- [Reading passage]
┄┄┄┄┄┄┄┄┄┄
Article
  • Comparisons of the Properties of Epoxy Nanocomposites with Different Organoclays
  • Ha TY, Chang JH
  • 다른 유기화 점토를 사용한 에폭시 나노 복합체의 특성 비교
  • 하태영, 장진해
Abstract
Epoxy nanocomposites containing two different organoclays were synthesized, and their thermal properties, morphology, oxygen permeability, and optical transparency were compared. STN synthesized from hectorite, and Cloisite 30B obtained from montmorillonite, were used for producing epoxy hybrids. Using a solution intercalation method, hybrid films were obtained from blended solutions of epoxy and organoclays, with the filler content varying from 3 to 10 wt%. The differences in the properties of the epoxy hybrid films were then analyzed with respect to filler content. Transmission electron microscopy analysis confirmed that both organoclays were homogeneously dispersed in the polymer matrix, although some organoclay aggregates formed as well. The glass transition temperature and the oxygen barrier property of the hybrid films increased with increasing organoclay content. In contrast, the initial decomposition temperature and optical transparency of the films decreased continuously with increasing organoclay content. In addition, for a constant film thickness, the oxygen permeations of the films decreased continuously with increasing number of layers in the laminated hybrid film containing 10 wt% organoclays.
┄┄┄┄┄┄┄┄┄┄
- [Excerpted records]
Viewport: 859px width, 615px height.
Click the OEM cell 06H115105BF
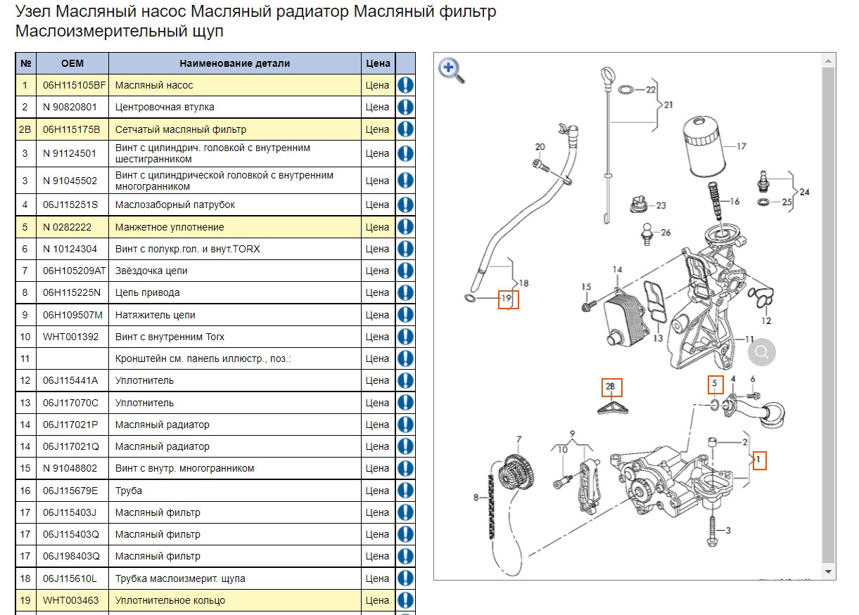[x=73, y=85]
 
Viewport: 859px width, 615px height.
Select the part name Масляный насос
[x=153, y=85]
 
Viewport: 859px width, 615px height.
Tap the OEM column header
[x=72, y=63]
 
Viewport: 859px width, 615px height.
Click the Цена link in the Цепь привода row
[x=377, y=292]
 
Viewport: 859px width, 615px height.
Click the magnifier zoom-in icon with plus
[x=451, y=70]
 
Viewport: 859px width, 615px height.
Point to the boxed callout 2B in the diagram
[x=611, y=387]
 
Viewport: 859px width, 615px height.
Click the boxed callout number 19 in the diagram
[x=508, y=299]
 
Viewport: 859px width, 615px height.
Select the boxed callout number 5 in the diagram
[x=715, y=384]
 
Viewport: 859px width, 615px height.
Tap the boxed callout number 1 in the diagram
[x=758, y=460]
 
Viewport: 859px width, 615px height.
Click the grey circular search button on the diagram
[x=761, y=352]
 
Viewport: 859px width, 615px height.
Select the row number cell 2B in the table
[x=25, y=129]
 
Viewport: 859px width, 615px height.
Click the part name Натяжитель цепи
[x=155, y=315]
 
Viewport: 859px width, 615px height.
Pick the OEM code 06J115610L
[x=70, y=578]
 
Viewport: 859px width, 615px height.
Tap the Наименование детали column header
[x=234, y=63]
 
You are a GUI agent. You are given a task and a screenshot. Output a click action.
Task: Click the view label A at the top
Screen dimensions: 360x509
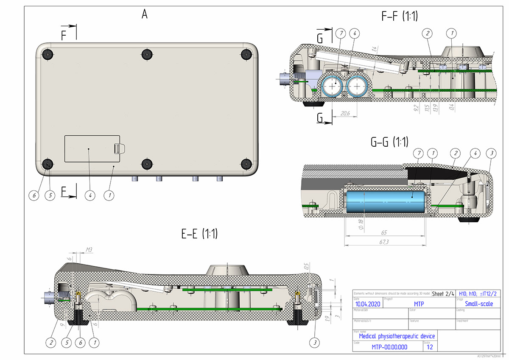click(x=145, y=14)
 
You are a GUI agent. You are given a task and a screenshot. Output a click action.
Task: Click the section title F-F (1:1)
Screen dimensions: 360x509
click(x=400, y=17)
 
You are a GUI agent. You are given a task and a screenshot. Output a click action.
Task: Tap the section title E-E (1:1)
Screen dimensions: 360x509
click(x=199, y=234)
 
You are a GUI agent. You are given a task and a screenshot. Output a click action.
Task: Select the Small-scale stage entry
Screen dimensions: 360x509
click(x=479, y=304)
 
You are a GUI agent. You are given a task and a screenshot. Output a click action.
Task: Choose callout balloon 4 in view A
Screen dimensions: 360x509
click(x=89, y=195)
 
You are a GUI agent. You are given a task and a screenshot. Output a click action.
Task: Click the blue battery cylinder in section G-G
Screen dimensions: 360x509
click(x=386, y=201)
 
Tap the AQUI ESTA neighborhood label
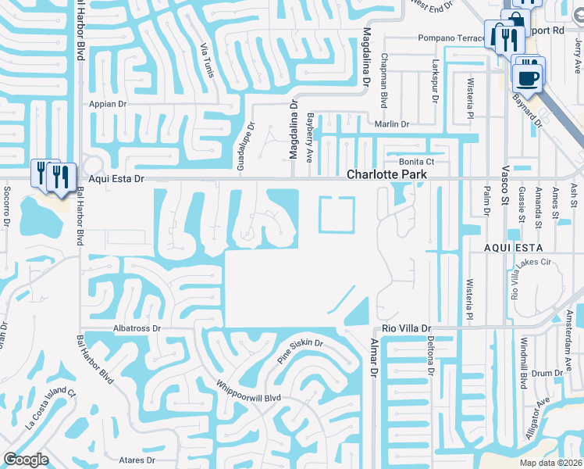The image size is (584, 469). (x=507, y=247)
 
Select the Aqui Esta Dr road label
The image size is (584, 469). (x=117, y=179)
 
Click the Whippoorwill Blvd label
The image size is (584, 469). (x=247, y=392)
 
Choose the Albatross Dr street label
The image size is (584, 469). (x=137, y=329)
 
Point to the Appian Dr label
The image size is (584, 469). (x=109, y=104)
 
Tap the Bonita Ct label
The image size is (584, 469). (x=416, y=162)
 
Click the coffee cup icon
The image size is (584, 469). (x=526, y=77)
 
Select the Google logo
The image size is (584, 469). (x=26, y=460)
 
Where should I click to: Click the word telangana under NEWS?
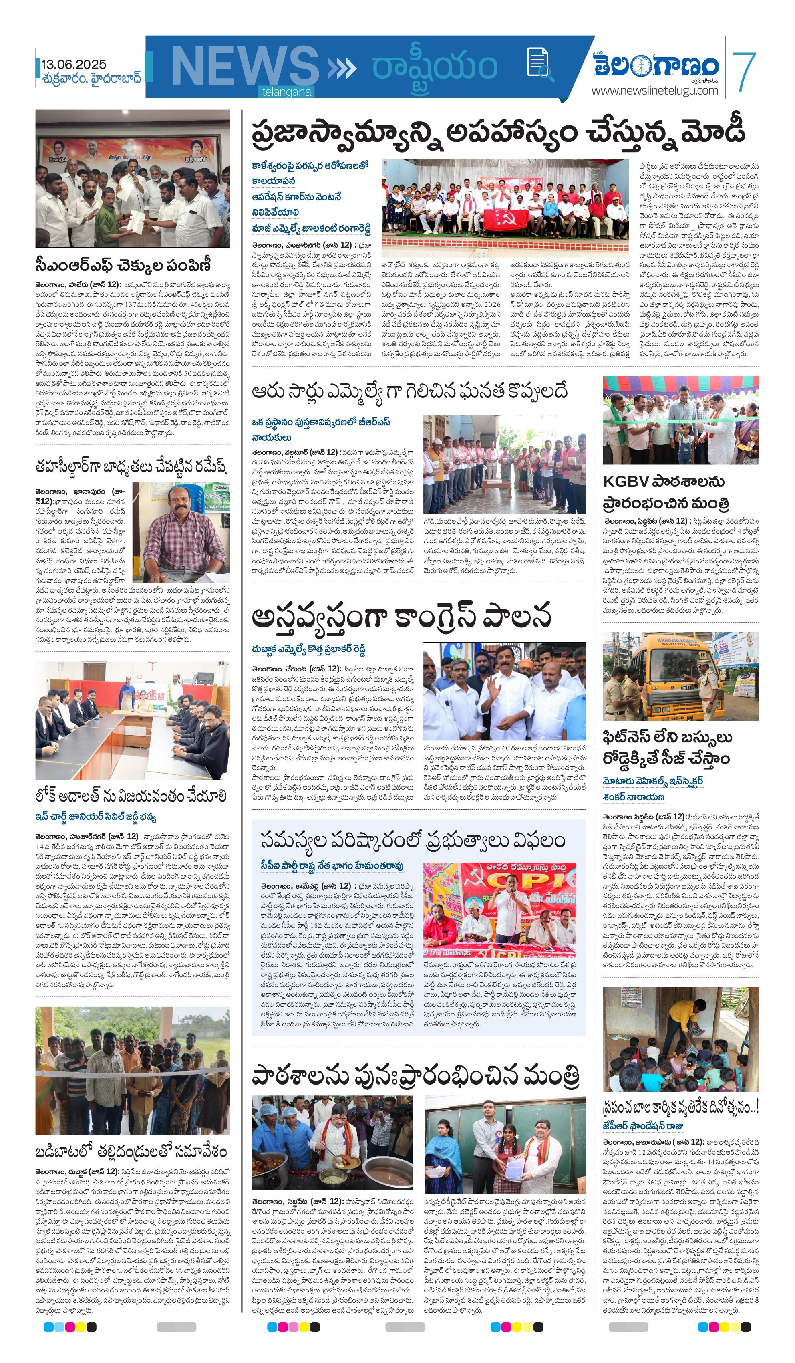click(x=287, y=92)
┄┄┄┄┄┄┄┄┄┄
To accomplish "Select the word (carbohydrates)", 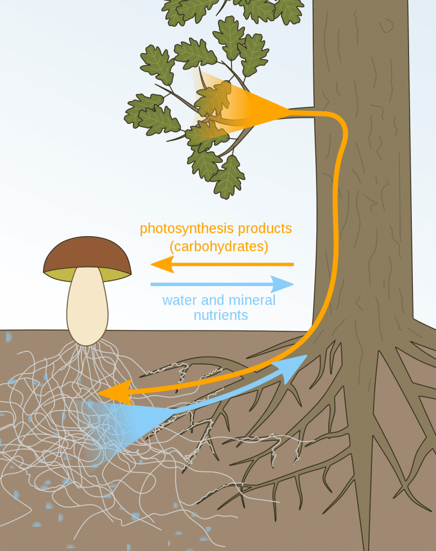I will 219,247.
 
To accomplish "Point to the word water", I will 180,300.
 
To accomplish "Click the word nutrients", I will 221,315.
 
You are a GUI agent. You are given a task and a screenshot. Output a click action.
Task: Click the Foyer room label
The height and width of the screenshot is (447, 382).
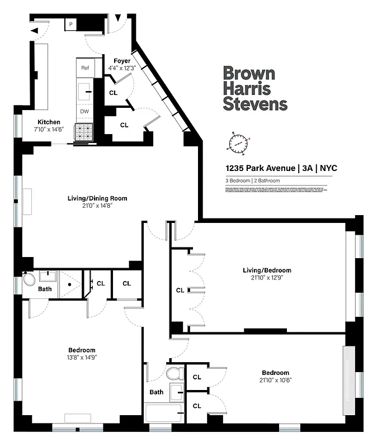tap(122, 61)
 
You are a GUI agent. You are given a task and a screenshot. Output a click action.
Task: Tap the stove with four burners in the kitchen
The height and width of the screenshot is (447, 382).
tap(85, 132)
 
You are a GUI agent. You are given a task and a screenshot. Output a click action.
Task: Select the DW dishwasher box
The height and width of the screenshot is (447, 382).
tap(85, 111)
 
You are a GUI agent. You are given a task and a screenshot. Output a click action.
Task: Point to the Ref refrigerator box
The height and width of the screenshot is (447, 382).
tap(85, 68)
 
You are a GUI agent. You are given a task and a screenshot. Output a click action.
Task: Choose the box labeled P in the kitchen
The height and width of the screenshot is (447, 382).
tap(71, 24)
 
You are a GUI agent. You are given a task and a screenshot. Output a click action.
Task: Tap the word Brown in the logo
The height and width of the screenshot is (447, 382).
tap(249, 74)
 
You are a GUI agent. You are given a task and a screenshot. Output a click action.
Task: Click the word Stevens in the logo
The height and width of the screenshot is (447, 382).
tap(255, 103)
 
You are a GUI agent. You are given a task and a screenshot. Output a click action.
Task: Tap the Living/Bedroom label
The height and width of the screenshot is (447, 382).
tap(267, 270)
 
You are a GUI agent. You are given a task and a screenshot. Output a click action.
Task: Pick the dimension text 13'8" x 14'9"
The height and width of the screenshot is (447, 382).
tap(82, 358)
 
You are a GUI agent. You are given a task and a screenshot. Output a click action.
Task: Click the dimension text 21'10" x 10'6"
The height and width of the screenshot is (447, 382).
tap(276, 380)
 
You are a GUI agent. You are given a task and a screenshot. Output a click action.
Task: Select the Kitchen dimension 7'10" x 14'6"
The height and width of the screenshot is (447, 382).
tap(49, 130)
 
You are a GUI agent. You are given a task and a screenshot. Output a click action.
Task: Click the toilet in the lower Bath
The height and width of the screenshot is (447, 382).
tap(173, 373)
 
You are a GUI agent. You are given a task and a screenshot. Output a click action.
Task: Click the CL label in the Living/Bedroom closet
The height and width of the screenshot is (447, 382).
┄┄┄┄┄┄┄┄┄┄
- [What is required] Pick up the abstract on epoxy nanocomposites after its last sentence and keep writing. The rows come from a different source than the abstract on epoxy nanocomposites.

- [Result for this task]
두 종류의 유기화 점토를 사용하여 에폭시 나노 복합체 필름을 제조하였고 각 필름들의 열적 성질, 모폴로지, 산소 투과도 및 광학 투명도의 물성을 서로 비교하였다. 에폭시 복합체에 사용된 유기화 점토로는 헥토라이트(hectorite)로부터 합성된 STN과 몬모릴로나이트(montmorillonite, MMT)를 이용한 Cloisite 30B이었다. 용액 삽입(solution intercalation)법을 이용하여 3~10 wt% 함량의 농도로 유기화 점토를 에폭시에 분산시켜 복합체 필름을 제조하였고, 분산된 유기화 점토의 함량에 따른 물성도 비교하였다. 투과 전자 현미경을 통하여 점토가 비록 일부분이 뭉치기는 했지만, 두 종류의 점토 모두 고분자 매트릭스에 양호하게 분산되었음을 확인하였다. 에폭시 복합체 필름의 유리 전이 온도와 산소 차단성은 유기화 점토의 농도가 증가함에 따라 증가하였다. 그러나 이와는 반대로 초기열분해 온도와 광학 투명도는 두 가지 유기화 점토 양의 증가에 따라 모두 감소하였다. 한편으로, 10 wt% 유기화 점토의 복합체 필름을 적층(lamination)하여 얻은 필름의 경우에는 동일한 두께일 때 적층 수가 증가할수록 산소 투과도는 점점 감소하였다.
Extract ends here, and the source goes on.